The point I am trying to make is that, although most of our patients are run of the mill, every now and then we come across a doozy, something we really haven’t seen often and something we get the opportunity to treat even less. How do you respond to those nagging questions about your experience in treating these patients, what is your success rate, do you have any licensure actions against you (assuming you do), and so on? Not only are these risk-management issues, but also they are ethical ones. Back to my original question: how do you respond to questions like these?

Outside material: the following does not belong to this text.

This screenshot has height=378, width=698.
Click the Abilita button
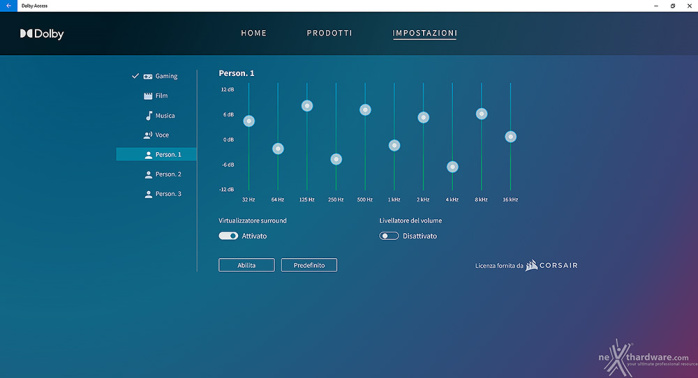pyautogui.click(x=247, y=265)
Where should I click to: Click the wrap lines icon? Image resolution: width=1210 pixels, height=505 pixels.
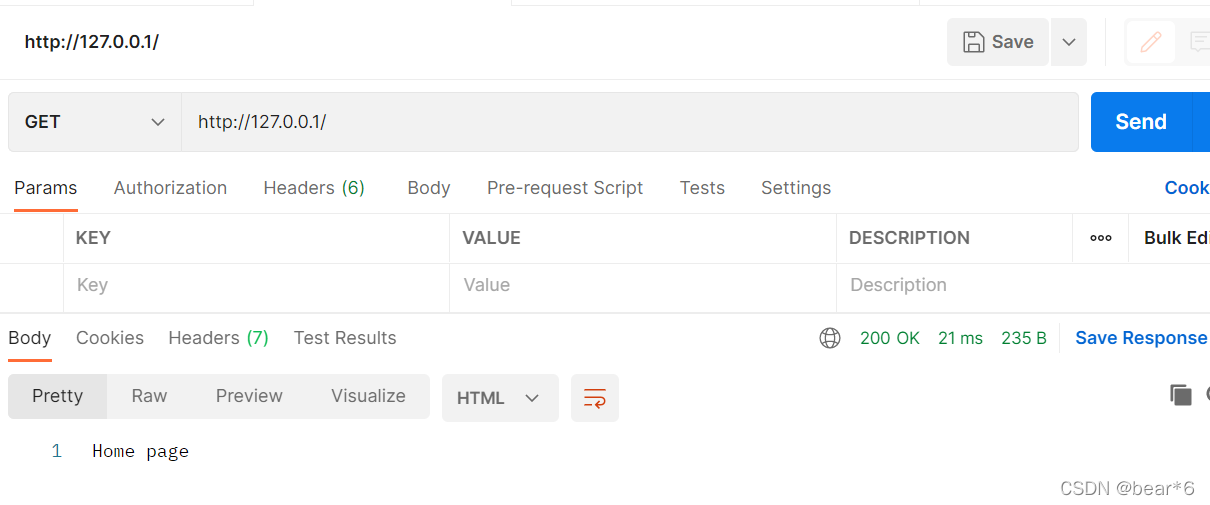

Frankly, how to deal with these types of clinical scenarios should be part and parcel of every postdoctoral training program, but it isn’t. How to respond to patients with questions like these should be a continuing education course given by our various associations and societies, but it isn’t. Learning to deal with the administrative and interpersonal aspects of professional practice is just as important as learning how to jockey teeth from 1 place to another. Unfortunately, I believe that knowing how to respond in situations like these is one of the weaker links in the chain we call professionalism.
We don’t treat malocclusions; we treat patients who happen to have malocclusions. We must never forget that we are in a personal-service business. Yes, it happens to be an arm of the health care delivery system, it happens to be a specialty, but we provide a personal service. We are obligated to uphold the sanctity inherent in the doctor-patient relationship, period. Honesty and integrity regarding our dealings with our patients are of the highest order. Our specialty is becoming more technical day by day. We do a first rate job of keeping up with the technical advances in our field. However, if we are not careful, from where I sit and from what I see happening in orthodontics today (actually it has been happening for some time), we are teaching our rank and file how to be professional technicians, when what we really should be teaching them is how to be technical professionals. Once we reach that threshold, we will know what the answers to the questions are.